- Born: May 5, 1961 (age 65) Munich, Germany
- Genres: Classical
- Occupations: Musician, conductor
- Instrument: Oboe
- Member of: Berlin Philharmonic
- Formerly of: Bayreuth Festival Orchestra

= Andreas Wittmann =

German oboist (born 1961)

Andreas Wittmann is a German oboist and conductor.

==Career==
Born into a musical family, Wittmann began learning the piano at the age of 8. During a family vacation in Salzburg, he became interested in the oboe and began studying it at the age of 12 with Heinz Brune.

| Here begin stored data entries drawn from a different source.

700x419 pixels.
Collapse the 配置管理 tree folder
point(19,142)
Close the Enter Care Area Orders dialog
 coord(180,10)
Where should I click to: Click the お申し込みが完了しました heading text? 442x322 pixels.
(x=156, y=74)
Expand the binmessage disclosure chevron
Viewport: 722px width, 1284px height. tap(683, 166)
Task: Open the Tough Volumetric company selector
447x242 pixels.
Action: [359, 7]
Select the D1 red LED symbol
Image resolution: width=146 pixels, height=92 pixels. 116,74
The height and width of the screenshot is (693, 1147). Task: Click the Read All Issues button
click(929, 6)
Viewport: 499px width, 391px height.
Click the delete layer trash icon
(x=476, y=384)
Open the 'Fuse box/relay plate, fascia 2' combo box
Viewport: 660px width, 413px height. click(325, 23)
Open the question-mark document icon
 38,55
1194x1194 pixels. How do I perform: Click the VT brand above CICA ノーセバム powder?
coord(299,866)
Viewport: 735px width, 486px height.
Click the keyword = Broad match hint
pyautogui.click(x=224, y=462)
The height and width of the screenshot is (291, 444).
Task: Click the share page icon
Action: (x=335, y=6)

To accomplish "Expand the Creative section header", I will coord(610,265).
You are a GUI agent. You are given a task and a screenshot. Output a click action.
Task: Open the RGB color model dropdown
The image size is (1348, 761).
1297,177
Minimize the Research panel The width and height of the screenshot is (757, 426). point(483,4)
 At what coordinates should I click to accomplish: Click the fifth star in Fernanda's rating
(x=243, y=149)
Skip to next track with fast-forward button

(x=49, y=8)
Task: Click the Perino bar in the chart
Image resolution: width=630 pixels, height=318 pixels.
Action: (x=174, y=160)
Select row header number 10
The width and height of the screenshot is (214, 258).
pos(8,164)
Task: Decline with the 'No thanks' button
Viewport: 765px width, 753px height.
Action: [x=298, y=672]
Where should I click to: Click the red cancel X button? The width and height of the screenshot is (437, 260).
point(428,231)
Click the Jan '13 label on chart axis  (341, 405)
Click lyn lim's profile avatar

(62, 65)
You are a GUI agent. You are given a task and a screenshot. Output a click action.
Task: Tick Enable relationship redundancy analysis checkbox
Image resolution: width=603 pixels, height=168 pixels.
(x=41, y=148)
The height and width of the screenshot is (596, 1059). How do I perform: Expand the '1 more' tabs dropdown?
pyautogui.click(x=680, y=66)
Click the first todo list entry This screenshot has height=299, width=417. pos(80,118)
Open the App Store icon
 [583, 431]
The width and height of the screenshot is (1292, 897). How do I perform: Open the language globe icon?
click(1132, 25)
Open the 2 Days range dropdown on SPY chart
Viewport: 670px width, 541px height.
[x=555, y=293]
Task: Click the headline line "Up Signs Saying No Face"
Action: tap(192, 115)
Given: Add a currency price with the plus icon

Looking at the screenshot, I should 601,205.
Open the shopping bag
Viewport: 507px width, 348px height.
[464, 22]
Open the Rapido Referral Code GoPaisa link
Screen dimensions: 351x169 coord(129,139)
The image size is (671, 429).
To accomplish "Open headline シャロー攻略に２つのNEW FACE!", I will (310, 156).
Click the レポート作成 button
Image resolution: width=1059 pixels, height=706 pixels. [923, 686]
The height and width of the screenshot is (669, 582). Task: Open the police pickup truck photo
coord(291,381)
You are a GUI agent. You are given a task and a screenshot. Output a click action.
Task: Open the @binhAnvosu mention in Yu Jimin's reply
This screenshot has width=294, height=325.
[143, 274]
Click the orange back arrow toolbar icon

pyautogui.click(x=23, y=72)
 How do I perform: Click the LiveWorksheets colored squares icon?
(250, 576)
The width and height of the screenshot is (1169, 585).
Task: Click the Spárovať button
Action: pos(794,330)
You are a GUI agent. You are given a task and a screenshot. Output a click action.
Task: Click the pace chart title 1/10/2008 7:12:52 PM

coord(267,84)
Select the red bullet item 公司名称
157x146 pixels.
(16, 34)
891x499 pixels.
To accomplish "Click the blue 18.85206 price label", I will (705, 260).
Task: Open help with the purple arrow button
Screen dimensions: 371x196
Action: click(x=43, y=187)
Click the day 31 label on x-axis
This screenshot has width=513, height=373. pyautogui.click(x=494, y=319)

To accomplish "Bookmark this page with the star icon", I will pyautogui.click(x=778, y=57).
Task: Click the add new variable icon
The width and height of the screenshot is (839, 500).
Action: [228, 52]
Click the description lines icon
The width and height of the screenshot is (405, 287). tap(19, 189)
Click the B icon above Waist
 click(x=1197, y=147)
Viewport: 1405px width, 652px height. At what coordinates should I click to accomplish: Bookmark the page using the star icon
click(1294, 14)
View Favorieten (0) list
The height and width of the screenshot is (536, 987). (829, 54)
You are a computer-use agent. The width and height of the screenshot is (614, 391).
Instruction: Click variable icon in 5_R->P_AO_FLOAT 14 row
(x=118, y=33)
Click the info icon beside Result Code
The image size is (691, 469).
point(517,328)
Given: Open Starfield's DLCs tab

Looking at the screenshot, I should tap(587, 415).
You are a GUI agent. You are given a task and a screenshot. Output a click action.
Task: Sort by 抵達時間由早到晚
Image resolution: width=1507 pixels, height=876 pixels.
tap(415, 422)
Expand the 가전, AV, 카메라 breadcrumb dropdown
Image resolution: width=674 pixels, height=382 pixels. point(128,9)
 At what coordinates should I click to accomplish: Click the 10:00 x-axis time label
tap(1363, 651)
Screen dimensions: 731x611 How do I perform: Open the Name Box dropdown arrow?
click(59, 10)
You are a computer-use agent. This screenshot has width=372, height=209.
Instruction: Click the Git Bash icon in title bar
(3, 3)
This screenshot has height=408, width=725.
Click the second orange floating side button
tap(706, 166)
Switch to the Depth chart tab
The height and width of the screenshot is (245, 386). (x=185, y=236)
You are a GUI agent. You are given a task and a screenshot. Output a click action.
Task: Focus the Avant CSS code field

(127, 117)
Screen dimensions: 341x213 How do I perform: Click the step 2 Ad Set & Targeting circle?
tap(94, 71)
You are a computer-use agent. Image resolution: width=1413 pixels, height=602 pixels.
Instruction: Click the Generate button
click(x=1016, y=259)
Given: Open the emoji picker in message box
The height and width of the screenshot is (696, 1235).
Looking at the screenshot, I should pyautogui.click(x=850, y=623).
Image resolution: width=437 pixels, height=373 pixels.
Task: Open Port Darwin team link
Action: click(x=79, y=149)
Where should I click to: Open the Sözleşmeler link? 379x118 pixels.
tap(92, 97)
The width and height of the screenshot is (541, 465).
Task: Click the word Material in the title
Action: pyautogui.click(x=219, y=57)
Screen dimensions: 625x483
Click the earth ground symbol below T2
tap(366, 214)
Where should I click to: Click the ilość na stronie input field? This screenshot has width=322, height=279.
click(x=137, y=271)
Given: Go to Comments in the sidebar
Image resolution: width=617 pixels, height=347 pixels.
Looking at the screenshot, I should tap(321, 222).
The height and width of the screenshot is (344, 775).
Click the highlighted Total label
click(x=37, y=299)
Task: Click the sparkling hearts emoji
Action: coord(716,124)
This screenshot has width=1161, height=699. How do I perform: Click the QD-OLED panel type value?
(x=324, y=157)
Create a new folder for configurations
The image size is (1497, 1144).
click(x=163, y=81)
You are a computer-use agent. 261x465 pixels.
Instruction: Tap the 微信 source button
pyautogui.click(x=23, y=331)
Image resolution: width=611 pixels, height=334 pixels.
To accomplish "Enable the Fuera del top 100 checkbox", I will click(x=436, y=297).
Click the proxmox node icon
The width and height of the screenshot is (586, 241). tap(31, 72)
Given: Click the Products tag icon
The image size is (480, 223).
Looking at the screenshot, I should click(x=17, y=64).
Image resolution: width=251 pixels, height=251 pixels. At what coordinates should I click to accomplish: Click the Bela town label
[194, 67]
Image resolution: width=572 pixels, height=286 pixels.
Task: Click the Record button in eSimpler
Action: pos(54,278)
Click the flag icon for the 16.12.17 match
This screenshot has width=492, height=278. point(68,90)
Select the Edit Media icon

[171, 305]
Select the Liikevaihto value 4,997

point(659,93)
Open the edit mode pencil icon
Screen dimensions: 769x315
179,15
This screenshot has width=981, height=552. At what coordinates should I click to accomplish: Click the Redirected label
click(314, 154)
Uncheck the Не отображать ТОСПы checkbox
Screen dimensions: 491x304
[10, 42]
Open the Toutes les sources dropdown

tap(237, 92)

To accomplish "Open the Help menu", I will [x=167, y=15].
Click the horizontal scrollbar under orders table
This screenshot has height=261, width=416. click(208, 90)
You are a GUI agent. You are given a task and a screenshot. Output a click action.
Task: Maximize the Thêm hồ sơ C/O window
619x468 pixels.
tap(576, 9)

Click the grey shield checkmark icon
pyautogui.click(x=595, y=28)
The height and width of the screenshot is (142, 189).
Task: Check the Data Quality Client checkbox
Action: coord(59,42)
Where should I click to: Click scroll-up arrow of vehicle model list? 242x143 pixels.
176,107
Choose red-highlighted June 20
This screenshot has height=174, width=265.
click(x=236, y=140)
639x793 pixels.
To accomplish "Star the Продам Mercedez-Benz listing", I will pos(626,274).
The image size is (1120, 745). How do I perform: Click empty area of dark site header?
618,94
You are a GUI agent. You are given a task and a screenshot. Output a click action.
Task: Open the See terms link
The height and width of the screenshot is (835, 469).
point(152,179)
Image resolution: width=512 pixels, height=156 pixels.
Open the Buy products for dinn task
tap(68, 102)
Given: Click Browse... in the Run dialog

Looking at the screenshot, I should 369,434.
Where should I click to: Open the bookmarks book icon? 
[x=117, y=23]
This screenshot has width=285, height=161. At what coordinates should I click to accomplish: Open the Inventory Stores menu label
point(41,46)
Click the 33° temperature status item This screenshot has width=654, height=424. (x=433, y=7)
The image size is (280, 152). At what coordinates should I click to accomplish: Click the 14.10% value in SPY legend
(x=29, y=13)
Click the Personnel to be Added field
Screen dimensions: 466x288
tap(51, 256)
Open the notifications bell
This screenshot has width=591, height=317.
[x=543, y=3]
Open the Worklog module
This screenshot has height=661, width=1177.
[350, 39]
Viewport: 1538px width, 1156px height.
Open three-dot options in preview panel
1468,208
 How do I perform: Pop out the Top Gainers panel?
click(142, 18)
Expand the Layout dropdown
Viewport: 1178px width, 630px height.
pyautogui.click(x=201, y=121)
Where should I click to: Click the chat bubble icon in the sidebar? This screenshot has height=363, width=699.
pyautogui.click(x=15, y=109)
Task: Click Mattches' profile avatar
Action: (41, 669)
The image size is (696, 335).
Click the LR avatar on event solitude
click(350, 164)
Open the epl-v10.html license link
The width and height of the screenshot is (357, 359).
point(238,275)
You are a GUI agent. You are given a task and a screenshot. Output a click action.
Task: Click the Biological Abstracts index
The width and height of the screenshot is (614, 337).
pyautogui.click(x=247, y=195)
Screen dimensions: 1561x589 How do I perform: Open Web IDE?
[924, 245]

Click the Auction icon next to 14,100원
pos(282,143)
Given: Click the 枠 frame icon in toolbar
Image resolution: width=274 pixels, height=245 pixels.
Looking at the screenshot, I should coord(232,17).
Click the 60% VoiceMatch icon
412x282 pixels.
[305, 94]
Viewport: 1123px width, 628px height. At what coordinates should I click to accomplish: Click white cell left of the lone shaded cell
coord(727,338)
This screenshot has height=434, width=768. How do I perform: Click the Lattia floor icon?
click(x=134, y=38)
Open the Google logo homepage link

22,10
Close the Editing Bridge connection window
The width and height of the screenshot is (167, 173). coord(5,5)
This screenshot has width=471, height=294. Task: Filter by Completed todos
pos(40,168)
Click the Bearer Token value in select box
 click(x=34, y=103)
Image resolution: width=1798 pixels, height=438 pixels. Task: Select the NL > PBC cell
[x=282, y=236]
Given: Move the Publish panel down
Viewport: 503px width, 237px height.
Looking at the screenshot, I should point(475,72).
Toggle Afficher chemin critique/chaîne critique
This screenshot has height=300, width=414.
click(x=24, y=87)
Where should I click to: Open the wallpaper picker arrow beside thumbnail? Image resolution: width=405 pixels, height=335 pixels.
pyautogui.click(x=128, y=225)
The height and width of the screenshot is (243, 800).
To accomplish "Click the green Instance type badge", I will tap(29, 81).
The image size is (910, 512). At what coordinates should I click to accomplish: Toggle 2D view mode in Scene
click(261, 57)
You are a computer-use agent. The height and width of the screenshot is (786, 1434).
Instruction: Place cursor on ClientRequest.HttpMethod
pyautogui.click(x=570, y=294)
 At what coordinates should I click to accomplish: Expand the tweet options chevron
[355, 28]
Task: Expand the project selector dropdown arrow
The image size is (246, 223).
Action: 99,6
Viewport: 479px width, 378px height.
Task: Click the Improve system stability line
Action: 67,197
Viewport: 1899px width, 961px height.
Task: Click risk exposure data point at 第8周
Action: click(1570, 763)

He studied at the University of Music and Theatre Munich under Manfred Clement and at the Berlin University of the Arts under Hansjörg Schellenberger. He also studied conducting in Munich with Hermann Michael and Sergiu Celibidache. He won first prize in the Young Musicians competition in 1977.

In 1986, he was appointed to the Berlin Philharmonic. In 1988, he became a founding member of the Berlin Philharmonic Wind Quintet. He has also performed as principal oboist of the Bayreuth Festival Orchestra. He taught at the Berlin Philharmonic's Karajan Academy and served as its general manager from 2013 to 2015.

He is the permanent guest conductor of the Orquesta Sinfónica Salvador de Bahia in Brazil. He also conducts the Sinfonie-Orchester Berlin and the Sibelius-Orchester Berlin.